OLDBOY took second place at Cannes last year, the Quentin Tarantino jury, and it’s easy to see why. It’s got all the Tarantino factors - ultraviolence, metaphysics, tricks with time and sequence (though not excessive), dark humor played close to tragedy (and tragedy played as comedy) - it does it all very well. The other obvious influence is Takashi Miike - ultraviolence, comedy, taboo shattering - and it lifts a couple scenes directly from Miike. It is, however, a luded up Miike - it is telling that the moment most obviously swiped from Miike comes at the climax of Oldboy - Miike put his version about a third of the way into his film, played it a lot more graphically (and funnily), and, well, topped it a couple times before he was done. Miike consistently starts where other people end up... In any case, Oldboy is slower and more ponderous than Miike - and a bit less clear than the best Tarantino. Still, it’s quite good, if not quite great.

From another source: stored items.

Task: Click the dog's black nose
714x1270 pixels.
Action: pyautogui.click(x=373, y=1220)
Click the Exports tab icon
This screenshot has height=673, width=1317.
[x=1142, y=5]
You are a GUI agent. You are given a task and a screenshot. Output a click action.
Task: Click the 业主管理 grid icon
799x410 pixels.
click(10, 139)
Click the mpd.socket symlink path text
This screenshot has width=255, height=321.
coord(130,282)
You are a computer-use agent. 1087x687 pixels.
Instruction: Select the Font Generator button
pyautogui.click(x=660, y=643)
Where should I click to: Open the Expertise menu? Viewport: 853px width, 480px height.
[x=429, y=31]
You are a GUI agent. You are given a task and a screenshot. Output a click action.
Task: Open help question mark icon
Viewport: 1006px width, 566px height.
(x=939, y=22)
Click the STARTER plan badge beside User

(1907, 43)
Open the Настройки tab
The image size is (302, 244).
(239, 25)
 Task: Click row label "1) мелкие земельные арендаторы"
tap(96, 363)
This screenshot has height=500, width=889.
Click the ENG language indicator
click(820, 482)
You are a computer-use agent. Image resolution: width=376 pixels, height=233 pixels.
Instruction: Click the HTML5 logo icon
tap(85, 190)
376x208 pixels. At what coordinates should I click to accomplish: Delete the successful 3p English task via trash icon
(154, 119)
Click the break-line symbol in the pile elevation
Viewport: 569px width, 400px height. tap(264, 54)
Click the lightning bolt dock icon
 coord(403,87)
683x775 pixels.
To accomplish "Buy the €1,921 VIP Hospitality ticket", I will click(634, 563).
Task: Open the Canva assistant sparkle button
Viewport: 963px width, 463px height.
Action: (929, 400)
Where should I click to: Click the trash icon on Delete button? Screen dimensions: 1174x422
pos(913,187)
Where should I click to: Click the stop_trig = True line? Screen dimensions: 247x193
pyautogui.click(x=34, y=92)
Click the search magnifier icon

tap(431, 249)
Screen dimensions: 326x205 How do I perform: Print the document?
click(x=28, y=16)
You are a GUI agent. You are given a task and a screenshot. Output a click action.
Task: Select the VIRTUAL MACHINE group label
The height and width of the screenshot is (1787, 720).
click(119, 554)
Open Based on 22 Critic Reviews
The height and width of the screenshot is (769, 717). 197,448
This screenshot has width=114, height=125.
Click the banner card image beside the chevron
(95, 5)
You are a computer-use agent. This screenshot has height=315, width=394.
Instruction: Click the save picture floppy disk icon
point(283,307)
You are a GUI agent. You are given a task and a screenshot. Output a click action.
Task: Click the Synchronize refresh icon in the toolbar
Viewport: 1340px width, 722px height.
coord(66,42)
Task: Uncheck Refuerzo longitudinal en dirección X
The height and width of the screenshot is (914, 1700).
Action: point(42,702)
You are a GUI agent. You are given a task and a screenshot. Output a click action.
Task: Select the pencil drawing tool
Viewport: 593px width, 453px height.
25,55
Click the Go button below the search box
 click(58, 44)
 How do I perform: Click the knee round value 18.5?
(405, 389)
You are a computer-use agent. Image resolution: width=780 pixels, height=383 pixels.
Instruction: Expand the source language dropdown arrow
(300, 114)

MEMORIES OF MURDER, meanwhile, was a huge popular and critical hit in Korea, and is now being shown in the states. It is a serial killer policier set in 1986, and apparently based on real events. Two women are found raped and murdered - the local cops start investigating, but they are hacks - a cop from Seoul shows up and tries to investigate for real. Not surprisingly, they clash: the locals manufacture evidence and kick confessions out of suspects - the big city cop preaches science and real police work and makes some progess, enough to save the poor saps the locals try to pin the crimes on, anyway. But the plot is not quite the point - they find clues, they close in on the killer, but can't quite find him - and they can't stop people from getting killed. There is a political subtext to all this - the story takes place about the time of the collapse of the military regime in South Korea, and the protests and political unrest, as well as the government's continued oppression, keep interfering with the police investigations. The political tensions build (never quite at the center of the film, but always there), and end in a brawl, where the cops' sins finally come home to roost - the fact that, by that time in the film, most of the cops have become noticeably less brutal is just an added irony... And it's that - the development of the characters of the policemen, and the depiction of their interaction - that makes the film remarkable. The cast is superb - the cops are absurd, affecting and sometimes very nastyl all at once; the filmmaking emphasizes their performances and relationships. And throughout, the film maintains a funny, off-kilter style. The opening sequence sets the tone - one of the cops turns up at the first murder scene, where a bunch of kids are playing. One of them crouches on the drain where the body is, imitating the policeman, while the rest of the kids find the murdered woman's clothes in a nearby field and start playing with them. The film maintains this tone throughout, even as events become more and more appalling, and the police grow increasingly desperate - while creating an undercurrent of tragedy, particularly through subtle use of repeated imagery objects and situations.
Of these two - Oldboy has the hype - it has the international honors, it has Tarantino, it has a better distribution deal - but Memories of Murder is one of the best films of the decade.
(Update: Some editing for wording, and a couple more links added.)